FERMANAGH women and their babies did not escape the horrors of the South’s mother and baby homes, the recently published commission report into the institutions has revealed.
While another report into the operation of institutions for women and babies in the North was due to be published yesterday afternoon (Tuesday), the Mother and Baby Homes Commission Investigation Report published in the South earlier this month had already revealed the suffering of local women from here in the county.
The 2,865 page report was the result of a five year investigation and looked into the experiences of those in the South’s mother and baby homes between 1921 and 1956, where unmarried women who became pregnant were sent.
The report revealed a shockingly high infant mortality rate at the ‘homes’, more commonly described as prisons by those who were held in them, with around 9,000 children dying in their ‘care’.
It also revealed many Fermanagh women among those held at the ‘homes’.
Indeed, for decades Fermanagh women were sent to ‘homes’ the length and breadth of the country, including to the infamous Bessborough home in Cork where is believed up to 75 percent of babies died at one stage, with the deaths often going unreported.

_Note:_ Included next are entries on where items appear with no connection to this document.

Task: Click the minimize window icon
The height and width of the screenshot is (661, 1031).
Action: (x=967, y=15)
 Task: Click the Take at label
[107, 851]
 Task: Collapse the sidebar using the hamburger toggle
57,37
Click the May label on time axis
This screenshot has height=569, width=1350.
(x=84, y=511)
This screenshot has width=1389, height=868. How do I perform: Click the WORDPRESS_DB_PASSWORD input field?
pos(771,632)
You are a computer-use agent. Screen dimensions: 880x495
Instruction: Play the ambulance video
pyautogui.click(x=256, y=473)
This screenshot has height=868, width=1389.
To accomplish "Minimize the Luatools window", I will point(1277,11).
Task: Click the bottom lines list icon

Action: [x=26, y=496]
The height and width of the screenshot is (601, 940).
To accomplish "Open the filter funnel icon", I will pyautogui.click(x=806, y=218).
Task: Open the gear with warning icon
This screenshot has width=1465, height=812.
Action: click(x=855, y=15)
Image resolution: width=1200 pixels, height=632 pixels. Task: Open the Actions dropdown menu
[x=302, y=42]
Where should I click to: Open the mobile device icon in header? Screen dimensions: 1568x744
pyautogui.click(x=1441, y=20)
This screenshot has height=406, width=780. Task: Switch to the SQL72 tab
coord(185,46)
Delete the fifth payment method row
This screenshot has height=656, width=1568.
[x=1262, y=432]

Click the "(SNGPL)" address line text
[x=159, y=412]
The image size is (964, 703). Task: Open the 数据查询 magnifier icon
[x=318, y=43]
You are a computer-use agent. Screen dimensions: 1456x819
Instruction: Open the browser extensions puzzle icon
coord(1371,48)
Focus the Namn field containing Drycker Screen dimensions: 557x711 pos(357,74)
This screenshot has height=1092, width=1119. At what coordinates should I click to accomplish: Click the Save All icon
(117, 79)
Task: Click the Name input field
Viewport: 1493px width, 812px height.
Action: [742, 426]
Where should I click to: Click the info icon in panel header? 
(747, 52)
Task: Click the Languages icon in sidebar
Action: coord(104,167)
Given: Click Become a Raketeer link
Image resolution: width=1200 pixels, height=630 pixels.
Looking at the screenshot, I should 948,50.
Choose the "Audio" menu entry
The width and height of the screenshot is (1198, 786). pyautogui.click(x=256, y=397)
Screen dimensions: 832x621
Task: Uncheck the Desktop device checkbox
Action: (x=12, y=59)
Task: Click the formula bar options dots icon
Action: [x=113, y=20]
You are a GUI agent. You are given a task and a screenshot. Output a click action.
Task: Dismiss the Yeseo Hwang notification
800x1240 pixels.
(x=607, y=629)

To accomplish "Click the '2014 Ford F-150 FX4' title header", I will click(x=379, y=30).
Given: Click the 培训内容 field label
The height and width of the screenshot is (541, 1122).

It is feared many of the babies’ bodies may be buried in an unmarked location on site.
The report due to be published yesterday into similar institutions in the north, run by both Catholic and Protestant churches, is expected to reveal that many more local women endured the horrors of the homes.
“They were failed by those who should have cared for and protected them when they needed it most,” said First Minster Arlene Foster, speaking after the publication into the southern investigation and ahead of the publication of the northern report.